To try to uncover why, the National Cancer Plan suggests creating a national clinical trial network specifically devoted to immunotherapy.
Regardless of what’s still unknown about immunotherapy, it continues to be a life-saving treatment for many people.
One of them is Laurie Adami. For a dozen years, she was enduring continuous and often toxic treatments. Laurie credits CART T-cell therapy, an immunotherapy treatment, for her beating the disease.
CAR T-cell therapy is a revolutionary treatment made from your own blood cells to help slow or stop cancer when other treatments have failed. It’s currently used to treat certain blood cancers and is being studied in other cancers, according to the National Cancer Institute.
The immune system’s main soldier in fighting off viruses and bacteria is the T-cell. Under this treatment, a patient’s immune T-cells are removed from the bloodstream and sent to a lab to become more efficient cancer killers. The modified cells are then returned to the body where they can travel through the bloodstream to destroy cancer cells.
“If you looked at my PET scan one week before my CART T treatment began, you would have seen 10 pounds worth of tumors inside my body,” she told Survivornet during a telephone interview.
“But one month later after immunotherapy, my cancer was completely gone.”
Adami has been cancer-free for more than five years and is a legislative advocate for the Leukemia & Lymphoma Society.
The government also wants to spend more time investigating genes. Scientists have long known that genetic differences inside tumors help explain why one person’s cancer is more aggressive than another patient’s and why treatments work better for one person versus another.
WATCH: What Is Genetic Testing and Why Is It Important?
Major cancer centers are increasingly “profiling” patient tumors to help guide treatment.
Colon cancer is a good example of this practice. About 5% of colorectal cancers are fueled by certain inherited genetic mutations.
The NCP encourages the use of technology to identify folks at a higher genetic risk. If a colon cancer patient has the gene, then their family members can be tested too. If they share the gene, they can be offered early surveillance and possibly prevent a future case of cancer and a cancer-related death.
The NCP also recommends creating a national network to give more patients in our country access to tumor profiling. This would enable patients to share their genetic data with researchers, as well as volunteer for cutting-edge clinical trials that match their genetic profile.
The National Cancer Plan has lofty aspirations, but it’s clear there are obstacles. As Dr. Uberti said, it will take a concerted effort from everyone to change the way we live and think about cancer.
SurvivorNet is proud to do our part in making expert cancer information and prevention resources accessible for people.
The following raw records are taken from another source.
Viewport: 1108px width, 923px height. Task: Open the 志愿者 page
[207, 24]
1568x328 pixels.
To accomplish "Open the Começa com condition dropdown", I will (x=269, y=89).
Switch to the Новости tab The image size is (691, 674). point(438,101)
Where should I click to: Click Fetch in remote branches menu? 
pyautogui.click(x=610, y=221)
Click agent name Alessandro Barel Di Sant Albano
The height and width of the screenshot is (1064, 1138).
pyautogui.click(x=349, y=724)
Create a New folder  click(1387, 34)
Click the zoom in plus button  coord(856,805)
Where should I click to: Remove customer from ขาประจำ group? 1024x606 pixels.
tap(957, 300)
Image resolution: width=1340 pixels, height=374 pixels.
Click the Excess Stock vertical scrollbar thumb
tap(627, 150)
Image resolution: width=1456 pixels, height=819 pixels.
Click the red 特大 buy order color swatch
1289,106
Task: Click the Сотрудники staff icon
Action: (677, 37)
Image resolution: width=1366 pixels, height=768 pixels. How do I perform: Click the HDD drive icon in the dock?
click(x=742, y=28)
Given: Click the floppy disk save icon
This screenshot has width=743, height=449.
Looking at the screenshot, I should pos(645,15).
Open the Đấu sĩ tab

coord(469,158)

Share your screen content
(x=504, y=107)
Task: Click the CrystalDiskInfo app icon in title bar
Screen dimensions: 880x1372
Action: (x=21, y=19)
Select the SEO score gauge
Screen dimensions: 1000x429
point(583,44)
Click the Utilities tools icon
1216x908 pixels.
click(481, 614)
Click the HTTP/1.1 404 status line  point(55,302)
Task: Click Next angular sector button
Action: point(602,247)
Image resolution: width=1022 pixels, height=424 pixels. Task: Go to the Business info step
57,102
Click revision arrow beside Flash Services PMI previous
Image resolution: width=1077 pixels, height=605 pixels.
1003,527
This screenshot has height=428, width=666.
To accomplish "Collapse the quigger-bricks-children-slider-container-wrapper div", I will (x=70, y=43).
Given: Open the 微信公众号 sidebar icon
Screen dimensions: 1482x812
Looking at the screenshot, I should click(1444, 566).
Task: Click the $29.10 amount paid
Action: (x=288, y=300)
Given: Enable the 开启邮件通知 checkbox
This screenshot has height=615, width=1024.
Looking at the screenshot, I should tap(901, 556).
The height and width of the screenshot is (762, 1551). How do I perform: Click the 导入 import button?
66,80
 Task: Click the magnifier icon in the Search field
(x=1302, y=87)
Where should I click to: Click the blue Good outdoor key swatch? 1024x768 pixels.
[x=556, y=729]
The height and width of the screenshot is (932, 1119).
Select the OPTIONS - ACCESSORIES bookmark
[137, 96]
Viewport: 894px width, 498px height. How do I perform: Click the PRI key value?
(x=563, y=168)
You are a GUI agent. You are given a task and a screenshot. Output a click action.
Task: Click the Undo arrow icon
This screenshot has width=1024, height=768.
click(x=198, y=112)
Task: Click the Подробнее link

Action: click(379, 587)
Plus, the current circumstances on Capitol Hill are creating a challenging funding outlook for the National Institutes of Health (NIH) for the 2024 fiscal year.
Republican lawmakers in the House have stated that they will not approve a debt ceiling increase without major cuts to spending programs, and House Speaker Kevin McCarthy (R-California) is expressing support for his colleagues’ plan to cap federal discretionary spending at the FY 2022 levels.
Capping discretionary spending would severely weaken NIH during a time of great promise and abundant opportunity to change the future for the millions of Americans who are touched by cancer and other diseases.
People can reach out to their leaders in Congress and let them know they care about supporting cancer research and care, which can markedly improve public health and save lives from cancer.